Health Insurance :: CMS releases SCHIP report showing increases in enrollment, coverage, and access for low-income children nationwide

A report on the State Children’s Health Insurance Program (SCHIP) showing increases in program enrollment, coverage, and access to health care among low-income, uninsured children was released today by the Centers for Medicare & Medicaid Services (CMS).

Analysis in the report shows SCHIP contributed to recent improvements in children’s health insurance coverage, enabling low-income children to achieve and maintain an increased level of health coverage during the late 1990s and early 2000s.

“The report underscores what a clearly defined federal program can achieve. SCHIP has contributed greatly to the health and well-being of low-income and uninsured children,” said CMS Acting Administrator Kerry Weems. “This is why the Administration wants the SCHIP program reauthorized. We want to see those successes continue. At the same time, we believe state efforts should be directed at children most in need.”

The report, “National Evaluation of the State Children’s Health Insurance Program: A Decade of Expanding Coverage and Improving Access” examined four broad areas: progress toward reducing the number of uninsured low-income children; access to health care; outreach, enrollment, and retention; and lessons from the field.

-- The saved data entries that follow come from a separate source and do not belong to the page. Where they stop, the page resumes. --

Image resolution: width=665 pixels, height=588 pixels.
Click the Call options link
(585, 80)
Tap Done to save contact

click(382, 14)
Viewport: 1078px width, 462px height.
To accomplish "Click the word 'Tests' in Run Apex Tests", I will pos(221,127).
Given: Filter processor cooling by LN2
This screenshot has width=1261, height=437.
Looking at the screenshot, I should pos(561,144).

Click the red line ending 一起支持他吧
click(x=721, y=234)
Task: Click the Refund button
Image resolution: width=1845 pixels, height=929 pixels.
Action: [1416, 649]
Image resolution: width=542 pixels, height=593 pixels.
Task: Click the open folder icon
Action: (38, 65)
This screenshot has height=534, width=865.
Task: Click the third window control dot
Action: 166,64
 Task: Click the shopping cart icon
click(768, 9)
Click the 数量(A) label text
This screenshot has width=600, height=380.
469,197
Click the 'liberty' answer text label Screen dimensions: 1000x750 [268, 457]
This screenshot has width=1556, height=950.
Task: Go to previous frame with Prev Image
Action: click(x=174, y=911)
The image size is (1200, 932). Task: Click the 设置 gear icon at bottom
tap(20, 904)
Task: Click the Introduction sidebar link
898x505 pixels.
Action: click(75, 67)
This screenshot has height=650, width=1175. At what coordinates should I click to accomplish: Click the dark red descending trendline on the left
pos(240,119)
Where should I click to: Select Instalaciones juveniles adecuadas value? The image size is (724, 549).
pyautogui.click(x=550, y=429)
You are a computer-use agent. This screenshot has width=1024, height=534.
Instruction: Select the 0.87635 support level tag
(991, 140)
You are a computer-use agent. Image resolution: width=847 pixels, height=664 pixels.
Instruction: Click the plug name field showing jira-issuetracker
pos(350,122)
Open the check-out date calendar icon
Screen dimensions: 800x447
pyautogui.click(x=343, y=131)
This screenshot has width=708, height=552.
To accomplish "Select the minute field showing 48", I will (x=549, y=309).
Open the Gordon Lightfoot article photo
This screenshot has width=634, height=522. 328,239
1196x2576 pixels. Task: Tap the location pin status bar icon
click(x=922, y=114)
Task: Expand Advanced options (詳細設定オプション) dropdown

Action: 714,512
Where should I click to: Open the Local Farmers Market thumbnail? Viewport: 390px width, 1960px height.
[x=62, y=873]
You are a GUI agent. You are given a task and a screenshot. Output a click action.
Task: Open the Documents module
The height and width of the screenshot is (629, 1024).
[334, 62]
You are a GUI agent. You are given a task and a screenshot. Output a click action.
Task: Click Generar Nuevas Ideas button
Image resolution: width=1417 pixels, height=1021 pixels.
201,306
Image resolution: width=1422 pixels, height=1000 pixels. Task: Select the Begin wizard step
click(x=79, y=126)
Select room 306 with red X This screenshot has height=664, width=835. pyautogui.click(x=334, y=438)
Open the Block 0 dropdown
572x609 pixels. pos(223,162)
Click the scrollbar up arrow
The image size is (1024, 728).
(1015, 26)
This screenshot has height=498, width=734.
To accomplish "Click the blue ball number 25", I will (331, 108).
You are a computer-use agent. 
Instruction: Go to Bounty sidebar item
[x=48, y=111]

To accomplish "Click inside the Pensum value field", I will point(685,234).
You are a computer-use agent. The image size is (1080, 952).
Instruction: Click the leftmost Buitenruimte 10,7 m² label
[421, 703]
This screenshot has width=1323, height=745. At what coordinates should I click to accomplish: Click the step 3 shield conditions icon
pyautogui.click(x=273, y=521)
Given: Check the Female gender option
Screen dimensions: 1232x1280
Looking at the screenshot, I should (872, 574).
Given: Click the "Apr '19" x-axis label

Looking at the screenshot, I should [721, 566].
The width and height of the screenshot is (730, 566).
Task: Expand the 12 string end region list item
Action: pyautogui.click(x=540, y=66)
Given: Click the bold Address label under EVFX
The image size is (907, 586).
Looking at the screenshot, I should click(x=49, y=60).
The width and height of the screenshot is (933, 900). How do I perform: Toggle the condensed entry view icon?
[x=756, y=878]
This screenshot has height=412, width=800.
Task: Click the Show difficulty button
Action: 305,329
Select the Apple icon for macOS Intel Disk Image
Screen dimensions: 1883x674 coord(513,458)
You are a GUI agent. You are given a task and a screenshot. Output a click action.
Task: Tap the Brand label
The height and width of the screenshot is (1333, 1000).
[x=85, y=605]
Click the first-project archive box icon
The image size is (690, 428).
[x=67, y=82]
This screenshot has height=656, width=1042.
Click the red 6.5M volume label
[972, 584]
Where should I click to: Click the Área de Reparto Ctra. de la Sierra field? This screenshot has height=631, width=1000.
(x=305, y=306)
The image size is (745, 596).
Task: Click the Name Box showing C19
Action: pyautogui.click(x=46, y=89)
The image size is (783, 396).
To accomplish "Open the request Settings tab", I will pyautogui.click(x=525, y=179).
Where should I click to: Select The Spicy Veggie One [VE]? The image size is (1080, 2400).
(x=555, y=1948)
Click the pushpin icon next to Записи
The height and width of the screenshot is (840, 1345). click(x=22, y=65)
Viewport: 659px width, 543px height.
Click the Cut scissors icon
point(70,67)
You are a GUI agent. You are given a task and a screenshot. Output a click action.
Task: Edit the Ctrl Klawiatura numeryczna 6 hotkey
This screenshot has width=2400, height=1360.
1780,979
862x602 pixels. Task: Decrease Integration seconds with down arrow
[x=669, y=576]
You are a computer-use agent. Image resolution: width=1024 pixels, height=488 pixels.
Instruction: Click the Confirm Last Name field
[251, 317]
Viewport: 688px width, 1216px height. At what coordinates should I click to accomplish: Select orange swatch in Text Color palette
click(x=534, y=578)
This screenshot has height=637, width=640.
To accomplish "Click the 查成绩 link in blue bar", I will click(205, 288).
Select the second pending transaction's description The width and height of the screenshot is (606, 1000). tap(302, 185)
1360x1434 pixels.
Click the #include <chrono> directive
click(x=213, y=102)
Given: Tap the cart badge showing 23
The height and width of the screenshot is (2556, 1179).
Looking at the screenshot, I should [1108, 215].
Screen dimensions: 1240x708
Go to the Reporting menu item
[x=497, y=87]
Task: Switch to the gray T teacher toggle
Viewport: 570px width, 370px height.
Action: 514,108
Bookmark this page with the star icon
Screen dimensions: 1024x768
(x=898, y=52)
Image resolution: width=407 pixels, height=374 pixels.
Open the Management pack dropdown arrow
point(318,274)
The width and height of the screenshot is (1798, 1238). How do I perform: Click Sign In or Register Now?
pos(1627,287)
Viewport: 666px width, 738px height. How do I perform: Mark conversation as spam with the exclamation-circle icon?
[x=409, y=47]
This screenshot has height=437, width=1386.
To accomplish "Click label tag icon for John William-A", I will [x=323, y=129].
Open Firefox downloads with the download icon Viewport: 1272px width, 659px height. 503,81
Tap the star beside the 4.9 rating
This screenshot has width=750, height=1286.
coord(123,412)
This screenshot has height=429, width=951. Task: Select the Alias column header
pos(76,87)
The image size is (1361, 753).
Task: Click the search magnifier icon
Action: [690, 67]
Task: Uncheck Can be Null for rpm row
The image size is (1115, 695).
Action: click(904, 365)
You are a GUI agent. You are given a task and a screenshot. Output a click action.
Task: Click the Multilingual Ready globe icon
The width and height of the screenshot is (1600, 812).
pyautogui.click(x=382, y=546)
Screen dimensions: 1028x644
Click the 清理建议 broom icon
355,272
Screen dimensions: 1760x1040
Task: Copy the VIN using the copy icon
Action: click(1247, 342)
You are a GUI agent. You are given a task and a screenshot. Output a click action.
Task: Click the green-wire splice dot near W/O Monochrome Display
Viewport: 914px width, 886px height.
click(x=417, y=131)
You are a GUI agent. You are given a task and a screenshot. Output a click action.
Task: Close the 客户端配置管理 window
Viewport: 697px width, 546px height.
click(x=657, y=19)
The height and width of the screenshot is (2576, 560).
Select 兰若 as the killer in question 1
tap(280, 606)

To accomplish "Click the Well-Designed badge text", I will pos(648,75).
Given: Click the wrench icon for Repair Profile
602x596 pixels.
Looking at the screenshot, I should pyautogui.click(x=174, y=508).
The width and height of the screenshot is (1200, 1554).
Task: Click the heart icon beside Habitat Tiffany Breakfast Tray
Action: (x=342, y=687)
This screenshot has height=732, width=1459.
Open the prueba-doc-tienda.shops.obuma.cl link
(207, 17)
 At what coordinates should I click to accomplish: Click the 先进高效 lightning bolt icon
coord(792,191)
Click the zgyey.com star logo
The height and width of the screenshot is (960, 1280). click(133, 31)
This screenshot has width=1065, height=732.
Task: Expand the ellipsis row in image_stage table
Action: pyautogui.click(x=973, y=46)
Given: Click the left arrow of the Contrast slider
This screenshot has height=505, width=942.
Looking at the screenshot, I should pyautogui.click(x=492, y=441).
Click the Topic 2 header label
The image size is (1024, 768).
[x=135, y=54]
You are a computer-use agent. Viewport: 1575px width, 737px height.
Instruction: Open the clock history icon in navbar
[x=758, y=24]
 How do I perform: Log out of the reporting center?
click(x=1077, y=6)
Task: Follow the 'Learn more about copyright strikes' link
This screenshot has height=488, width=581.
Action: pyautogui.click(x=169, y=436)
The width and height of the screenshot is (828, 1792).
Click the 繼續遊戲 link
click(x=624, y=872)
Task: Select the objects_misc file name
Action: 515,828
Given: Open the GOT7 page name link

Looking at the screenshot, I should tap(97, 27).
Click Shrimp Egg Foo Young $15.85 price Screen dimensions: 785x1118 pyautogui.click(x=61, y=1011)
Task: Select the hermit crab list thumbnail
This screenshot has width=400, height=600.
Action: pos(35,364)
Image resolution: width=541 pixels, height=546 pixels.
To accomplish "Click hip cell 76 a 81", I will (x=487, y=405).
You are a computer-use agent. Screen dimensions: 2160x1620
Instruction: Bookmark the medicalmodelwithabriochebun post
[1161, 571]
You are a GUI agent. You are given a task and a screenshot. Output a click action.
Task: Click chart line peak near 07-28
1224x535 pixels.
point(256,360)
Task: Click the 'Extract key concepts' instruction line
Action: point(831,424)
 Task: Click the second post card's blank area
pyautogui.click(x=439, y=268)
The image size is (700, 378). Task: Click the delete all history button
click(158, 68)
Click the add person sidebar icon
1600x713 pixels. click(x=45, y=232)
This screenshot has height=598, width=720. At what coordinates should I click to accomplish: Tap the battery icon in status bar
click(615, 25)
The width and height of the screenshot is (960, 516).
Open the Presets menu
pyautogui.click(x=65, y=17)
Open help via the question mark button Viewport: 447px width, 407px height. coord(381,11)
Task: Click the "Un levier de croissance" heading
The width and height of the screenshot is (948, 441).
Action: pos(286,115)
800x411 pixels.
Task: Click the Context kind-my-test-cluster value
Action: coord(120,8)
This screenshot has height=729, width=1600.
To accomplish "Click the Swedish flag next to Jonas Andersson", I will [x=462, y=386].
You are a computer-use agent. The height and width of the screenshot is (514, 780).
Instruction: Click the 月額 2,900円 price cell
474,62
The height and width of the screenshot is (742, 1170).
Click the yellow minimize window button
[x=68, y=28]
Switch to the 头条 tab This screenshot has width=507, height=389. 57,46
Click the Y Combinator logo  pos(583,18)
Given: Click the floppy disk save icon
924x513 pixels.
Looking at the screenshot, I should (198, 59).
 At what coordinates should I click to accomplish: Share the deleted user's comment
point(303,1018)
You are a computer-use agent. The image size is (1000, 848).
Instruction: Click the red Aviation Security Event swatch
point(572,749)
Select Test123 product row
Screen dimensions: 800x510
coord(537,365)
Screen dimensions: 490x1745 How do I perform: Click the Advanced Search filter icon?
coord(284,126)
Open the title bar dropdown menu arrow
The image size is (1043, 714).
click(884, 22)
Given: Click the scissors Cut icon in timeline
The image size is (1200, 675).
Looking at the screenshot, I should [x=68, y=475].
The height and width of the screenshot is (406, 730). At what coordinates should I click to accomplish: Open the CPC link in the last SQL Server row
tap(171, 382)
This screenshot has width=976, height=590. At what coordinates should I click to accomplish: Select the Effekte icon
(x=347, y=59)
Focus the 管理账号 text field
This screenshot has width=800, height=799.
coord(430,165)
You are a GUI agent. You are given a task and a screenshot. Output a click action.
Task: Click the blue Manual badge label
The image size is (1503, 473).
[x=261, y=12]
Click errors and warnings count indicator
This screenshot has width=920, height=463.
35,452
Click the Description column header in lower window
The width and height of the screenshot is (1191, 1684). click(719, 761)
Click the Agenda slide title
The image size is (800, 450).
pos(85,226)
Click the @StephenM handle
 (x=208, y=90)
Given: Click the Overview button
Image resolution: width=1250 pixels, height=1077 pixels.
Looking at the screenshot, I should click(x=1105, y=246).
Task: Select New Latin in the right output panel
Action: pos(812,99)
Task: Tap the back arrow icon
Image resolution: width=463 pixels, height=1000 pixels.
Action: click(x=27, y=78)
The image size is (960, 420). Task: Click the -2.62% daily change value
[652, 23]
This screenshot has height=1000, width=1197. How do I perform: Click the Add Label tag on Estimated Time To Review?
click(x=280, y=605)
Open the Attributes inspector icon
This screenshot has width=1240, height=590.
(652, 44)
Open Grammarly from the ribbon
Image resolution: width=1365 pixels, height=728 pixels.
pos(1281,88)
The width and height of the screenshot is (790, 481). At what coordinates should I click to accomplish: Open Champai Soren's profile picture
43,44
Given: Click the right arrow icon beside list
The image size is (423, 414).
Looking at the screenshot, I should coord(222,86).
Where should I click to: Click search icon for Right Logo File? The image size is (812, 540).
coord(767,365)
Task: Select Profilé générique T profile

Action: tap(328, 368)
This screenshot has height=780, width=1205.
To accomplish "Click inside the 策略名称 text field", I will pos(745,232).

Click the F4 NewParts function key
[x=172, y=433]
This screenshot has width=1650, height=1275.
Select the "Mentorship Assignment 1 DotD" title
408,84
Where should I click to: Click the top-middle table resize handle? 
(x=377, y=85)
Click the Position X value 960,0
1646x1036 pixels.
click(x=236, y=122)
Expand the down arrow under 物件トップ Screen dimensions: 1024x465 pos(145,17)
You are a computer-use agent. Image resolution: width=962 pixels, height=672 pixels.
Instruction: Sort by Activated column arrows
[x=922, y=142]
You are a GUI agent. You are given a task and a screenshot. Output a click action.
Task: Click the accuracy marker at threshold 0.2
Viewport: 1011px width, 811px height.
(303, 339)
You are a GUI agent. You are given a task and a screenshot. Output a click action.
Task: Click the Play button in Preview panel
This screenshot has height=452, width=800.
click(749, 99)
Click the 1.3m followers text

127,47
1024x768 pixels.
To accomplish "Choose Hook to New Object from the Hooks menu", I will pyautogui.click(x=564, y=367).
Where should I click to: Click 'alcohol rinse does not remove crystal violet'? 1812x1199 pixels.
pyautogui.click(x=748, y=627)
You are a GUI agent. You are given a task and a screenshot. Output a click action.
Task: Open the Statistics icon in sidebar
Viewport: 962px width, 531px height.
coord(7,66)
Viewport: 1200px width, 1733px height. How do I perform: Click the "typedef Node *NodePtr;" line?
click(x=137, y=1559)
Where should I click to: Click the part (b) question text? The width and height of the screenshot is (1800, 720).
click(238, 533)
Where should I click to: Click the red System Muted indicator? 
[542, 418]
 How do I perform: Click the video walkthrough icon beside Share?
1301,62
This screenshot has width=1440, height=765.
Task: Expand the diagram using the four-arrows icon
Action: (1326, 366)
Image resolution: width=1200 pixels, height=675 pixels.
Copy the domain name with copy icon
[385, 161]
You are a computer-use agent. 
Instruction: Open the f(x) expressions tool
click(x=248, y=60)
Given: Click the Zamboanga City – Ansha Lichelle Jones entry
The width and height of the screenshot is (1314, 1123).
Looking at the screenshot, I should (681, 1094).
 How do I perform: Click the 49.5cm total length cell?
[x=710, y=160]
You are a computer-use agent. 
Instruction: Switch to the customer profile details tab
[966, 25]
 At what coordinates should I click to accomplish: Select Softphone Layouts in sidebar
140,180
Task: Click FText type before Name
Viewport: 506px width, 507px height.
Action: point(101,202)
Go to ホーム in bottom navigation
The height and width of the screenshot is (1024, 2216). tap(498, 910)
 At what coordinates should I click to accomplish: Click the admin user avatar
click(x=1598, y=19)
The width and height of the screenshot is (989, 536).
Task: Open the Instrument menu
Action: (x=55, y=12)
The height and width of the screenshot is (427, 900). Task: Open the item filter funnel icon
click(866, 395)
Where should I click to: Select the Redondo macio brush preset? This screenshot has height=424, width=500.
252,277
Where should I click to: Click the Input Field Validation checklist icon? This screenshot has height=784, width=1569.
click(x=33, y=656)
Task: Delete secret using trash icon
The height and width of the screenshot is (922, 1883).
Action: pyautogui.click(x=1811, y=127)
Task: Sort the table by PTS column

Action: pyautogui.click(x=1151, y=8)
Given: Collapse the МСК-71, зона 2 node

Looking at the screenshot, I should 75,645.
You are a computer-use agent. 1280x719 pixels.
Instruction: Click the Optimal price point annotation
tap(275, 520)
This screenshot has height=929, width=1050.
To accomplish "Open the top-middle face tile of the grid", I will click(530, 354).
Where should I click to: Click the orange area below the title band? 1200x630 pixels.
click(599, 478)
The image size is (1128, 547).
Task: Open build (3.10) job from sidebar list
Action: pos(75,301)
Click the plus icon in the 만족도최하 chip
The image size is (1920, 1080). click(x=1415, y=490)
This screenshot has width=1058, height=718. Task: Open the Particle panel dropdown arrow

Among the findings is that substitution of private coverage by SCHIP, known as crowd out, does occur. Under one measure of substitution of coverage, the report found the magnitude of SCHIP-eligible children dropping private coverage or declining to take up private coverage potentially at levels up to 56 percent. Since this study was completed, the Congressional Budget Office estimated the rate of substitution under SCHIP and Medicaid to be approximately 33 percent for the reauthorization legislation currently being considered by the Congress.

“As the report notes, the effect of crowd out is to shift children to public coverage from private coverage, thus increasing federal spending without increasing the number of the insured,” added Weems.

Additional report findings included:

Reducing the Number of Uninsured Low-Income Children: SCHIP contributed to improvements in children’s health insurance coverage, including substantial reductions in the number and rate of uninsured children; without SCHIP, the number and rate of uninsured children would have risen substantially, rather than fallen. Notably, between 1997 and 2003, Hispanic children matched the gains in coverage recorded by non-Hispanic white and black children, showing the same proportionate reduction in their uninsured rate.

Access to Health Care in SCHIP: Access to care has improved for children enrolled in SCHIP, although some gaps remain, and access varies among states.

Outreach, Enrollment, and Retention in SCHIP: Retention in SCHIP exceeds 75 percent in most states, similar to the experience in the individual market and traditional Medicaid. States embraced the flexibility that SCHIP offered, and enrollment grew rapidly in the early years.

Lessons from the Field: States tailored their SCHIP programs to their particular context, resources, and needs. The flexibility allowed under SCHIP legislation let states design and modify their programs, building on their own lessons learned as well as on the experiences of other states.

The report also made important recommendations that will be useful to policymakers as SCHIP reauthorization legislation is debated. These recommendations were derived from the evaluation of the program. They include the need to maintain SCHIP as a non-entitlement program and to preserve the option for states to offer flexible benefit packages rather than the rigid benefit design of the traditional Medicaid program.